ジャンボ旅客機が離陸するときは、400トン近い重さだ。この重さを滑走路は支えなくてはならない。また、着陸するときは、286トンくらいだが、着陸の場合はドスンと滑走路に脚を着けるので、滑走路面に大きな力がかかる。

そこで滑走路は、運航する航空機の重量に十分耐えるだけの強度が持つようにつくられている。滑走路の強度は、ACN-PCN法という方法で表示される。ACN(Aircraft Classification Number)というのは、飛行機が、標準とされた強度の滑走路面に及ぼす影響を数値で表したもの。PCN(Pavement Classification Number)は滑走路面の強度を数値で表したものだ。ACNの数値は、飛行機の種類ごとに決まっていて、その数値がPCNの数値よりも強い滑走路で離着陸することができる。

なお、小型機用の滑走路では、AUW(全備重量)、SIWL(片車輪重量)で何kgまでという方式で強度を定めている。

しかし、ジャンボ機が離着陸するような強固な滑走路も、地盤沈下には勝てないようで、海を埋め立ててつくった飛行場は、どこも苦労しているようだ。

ちなみに強度が問われるのは滑走路だけではない。首都高速は「戦車の走行に耐える強度」といわれるが、すべての道路・橋梁がこの基準でつくられているわけではない。万が一の事態に、自衛隊の主力戦車・90式が50tの巨体を時速70kmで走らせれば、街中の道路がシッチャカメッチャカ…かもしれない。

* 元データ
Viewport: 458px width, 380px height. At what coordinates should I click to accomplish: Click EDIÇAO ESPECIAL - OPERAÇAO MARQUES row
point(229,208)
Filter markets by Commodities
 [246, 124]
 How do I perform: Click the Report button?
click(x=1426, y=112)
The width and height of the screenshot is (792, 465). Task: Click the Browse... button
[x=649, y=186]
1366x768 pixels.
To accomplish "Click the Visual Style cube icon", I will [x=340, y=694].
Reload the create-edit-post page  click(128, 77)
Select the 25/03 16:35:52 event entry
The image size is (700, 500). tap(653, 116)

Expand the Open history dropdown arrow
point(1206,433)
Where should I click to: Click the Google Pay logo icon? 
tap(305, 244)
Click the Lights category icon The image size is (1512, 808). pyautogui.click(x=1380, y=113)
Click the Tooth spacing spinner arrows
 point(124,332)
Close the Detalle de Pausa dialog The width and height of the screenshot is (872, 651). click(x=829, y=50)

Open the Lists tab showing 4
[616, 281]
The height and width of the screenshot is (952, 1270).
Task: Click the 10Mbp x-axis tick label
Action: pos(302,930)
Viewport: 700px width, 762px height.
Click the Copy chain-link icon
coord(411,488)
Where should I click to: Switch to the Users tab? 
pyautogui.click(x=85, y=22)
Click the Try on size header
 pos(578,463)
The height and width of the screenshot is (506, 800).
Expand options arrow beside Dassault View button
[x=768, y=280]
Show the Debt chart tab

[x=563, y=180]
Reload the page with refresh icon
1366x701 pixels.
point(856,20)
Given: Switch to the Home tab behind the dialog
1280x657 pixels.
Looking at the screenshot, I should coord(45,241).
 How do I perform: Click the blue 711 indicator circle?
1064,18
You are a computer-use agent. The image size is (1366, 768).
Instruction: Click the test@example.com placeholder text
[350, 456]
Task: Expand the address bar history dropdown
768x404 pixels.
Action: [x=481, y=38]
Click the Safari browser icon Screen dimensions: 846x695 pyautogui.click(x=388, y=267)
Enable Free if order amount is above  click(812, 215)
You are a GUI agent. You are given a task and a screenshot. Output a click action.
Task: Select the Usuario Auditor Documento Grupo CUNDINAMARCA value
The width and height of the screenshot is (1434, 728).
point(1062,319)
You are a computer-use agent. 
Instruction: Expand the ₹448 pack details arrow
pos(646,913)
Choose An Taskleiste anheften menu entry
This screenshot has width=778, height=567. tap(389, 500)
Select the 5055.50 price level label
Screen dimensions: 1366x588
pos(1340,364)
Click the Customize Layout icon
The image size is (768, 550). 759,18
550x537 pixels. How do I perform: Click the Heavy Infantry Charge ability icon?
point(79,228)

* 取り組む課題
滑走路の強度を扱った本文のうち、「ジャンボ旅客機が離陸するとき」から「カメッチャカ…かもしれない。」までの部分を一字も変えずに書き出せ。

* 解答
ジャンボ旅客機が離陸するときは、400トン近い重さだ。この重さを滑走路は支えなくてはならない。また、着陸するときは、286トンくらいだが、着陸の場合はドスンと滑走路に脚を着けるので、滑走路面に大きな力がかかる。

そこで滑走路は、運航する航空機の重量に十分耐えるだけの強度が持つようにつくられている。滑走路の強度は、ACN-PCN法という方法で表示される。ACN(Aircraft Classification Number)というのは、飛行機が、標準とされた強度の滑走路面に及ぼす影響を数値で表したもの。PCN(Pavement Classification Number)は滑走路面の強度を数値で表したものだ。ACNの数値は、飛行機の種類ごとに決まっていて、その数値がPCNの数値よりも強い滑走路で離着陸することができる。

なお、小型機用の滑走路では、AUW(全備重量)、SIWL(片車輪重量)で何kgまでという方式で強度を定めている。

しかし、ジャンボ機が離着陸するような強固な滑走路も、地盤沈下には勝てないようで、海を埋め立ててつくった飛行場は、どこも苦労しているようだ。

ちなみに強度が問われるのは滑走路だけではない。首都高速は「戦車の走行に耐える強度」といわれるが、すべての道路・橋梁がこの基準でつくられているわけではない。万が一の事態に、自衛隊の主力戦車・90式が50tの巨体を時速70kmで走らせれば、街中の道路がシッチャカメッチャカ…かもしれない。